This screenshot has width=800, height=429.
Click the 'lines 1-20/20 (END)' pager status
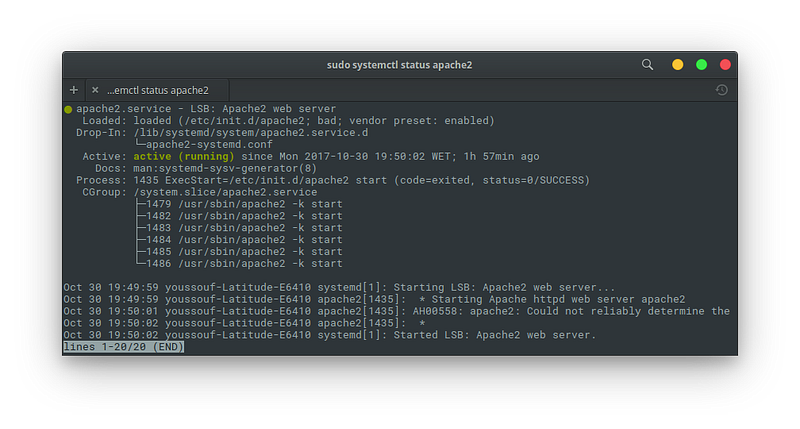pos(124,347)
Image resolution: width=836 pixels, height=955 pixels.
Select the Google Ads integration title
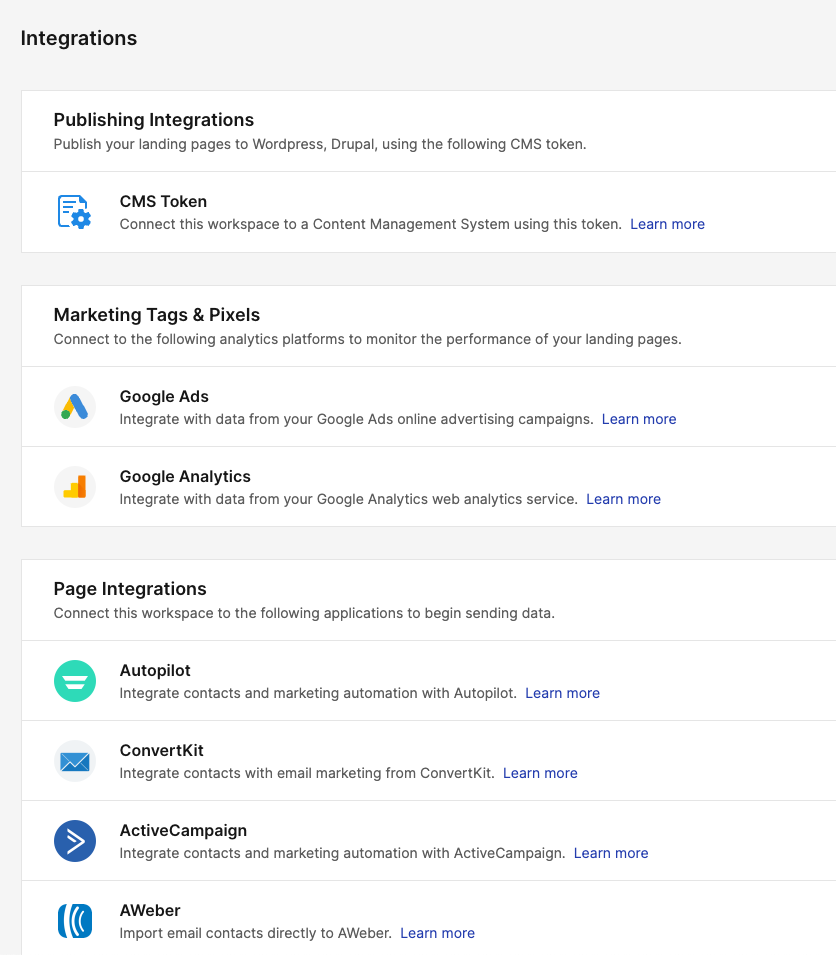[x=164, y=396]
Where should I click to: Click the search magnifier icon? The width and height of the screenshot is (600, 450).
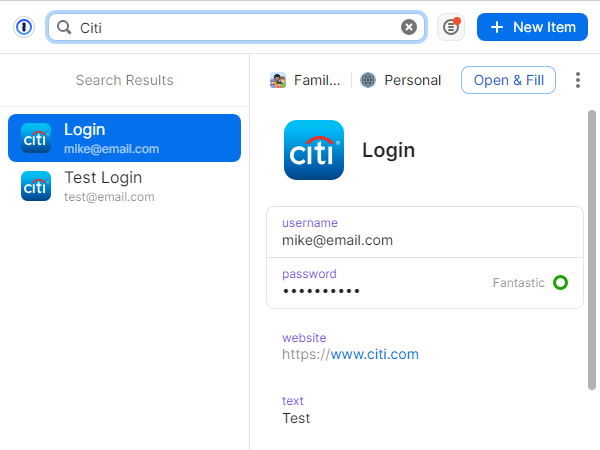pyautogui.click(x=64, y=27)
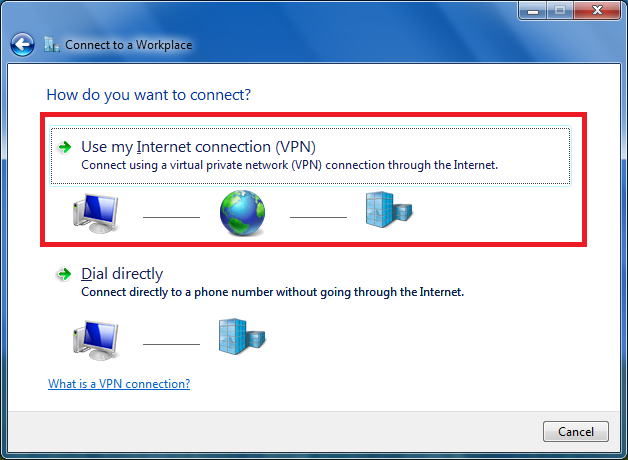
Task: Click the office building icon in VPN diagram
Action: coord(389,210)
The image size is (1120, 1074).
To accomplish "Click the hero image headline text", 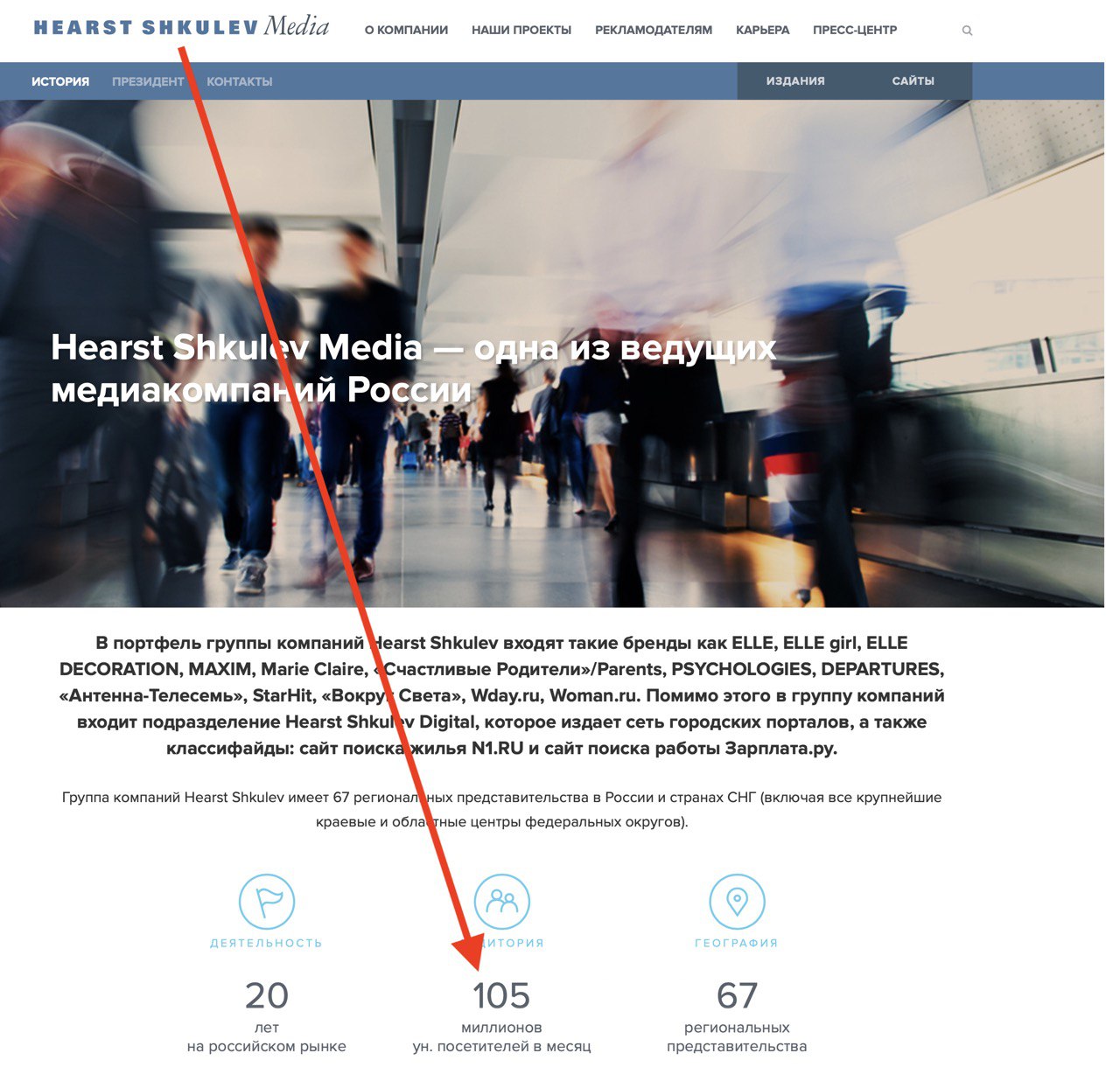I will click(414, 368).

==

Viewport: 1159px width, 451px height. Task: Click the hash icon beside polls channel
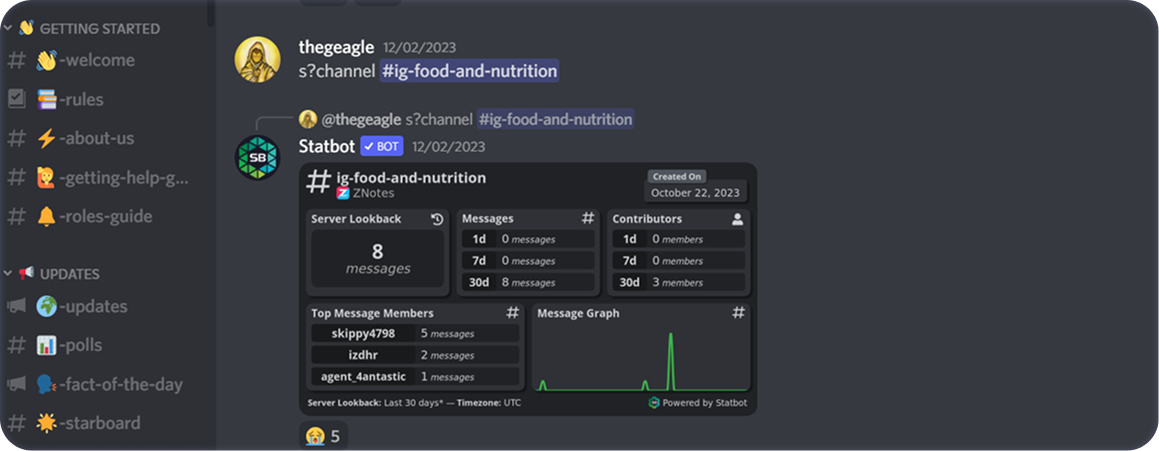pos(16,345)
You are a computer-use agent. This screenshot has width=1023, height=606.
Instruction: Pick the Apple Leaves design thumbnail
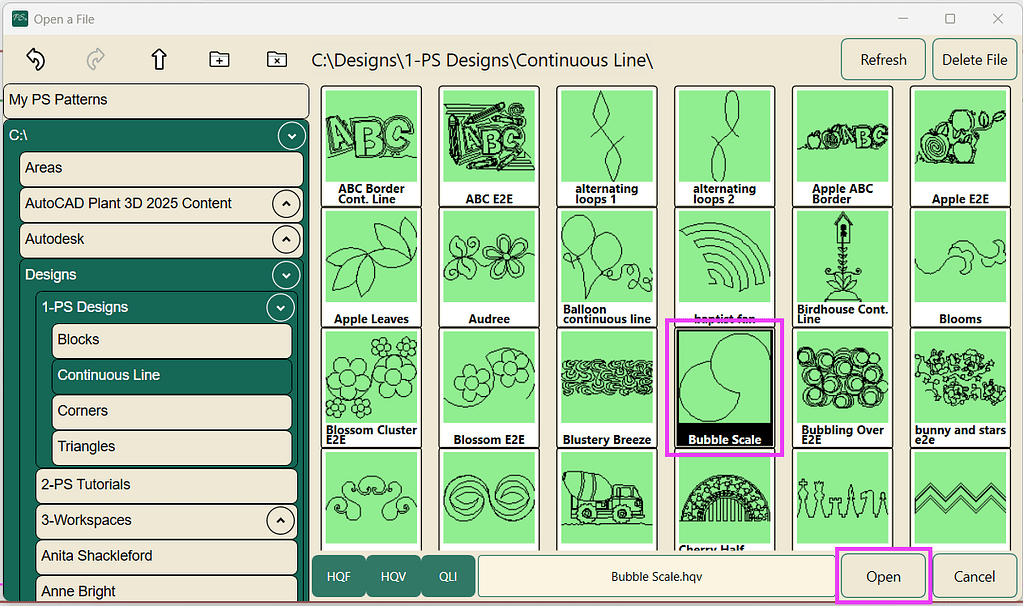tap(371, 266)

* * *

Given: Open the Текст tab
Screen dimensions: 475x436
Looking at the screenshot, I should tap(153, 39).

• _TASK PROMPT_:
Above are the records. Identify each line that contains the word "This".

• _ANSWER_:
This screenshot has width=800, height=429.
You are a computer-use agent. This screenshot has width=1023, height=606.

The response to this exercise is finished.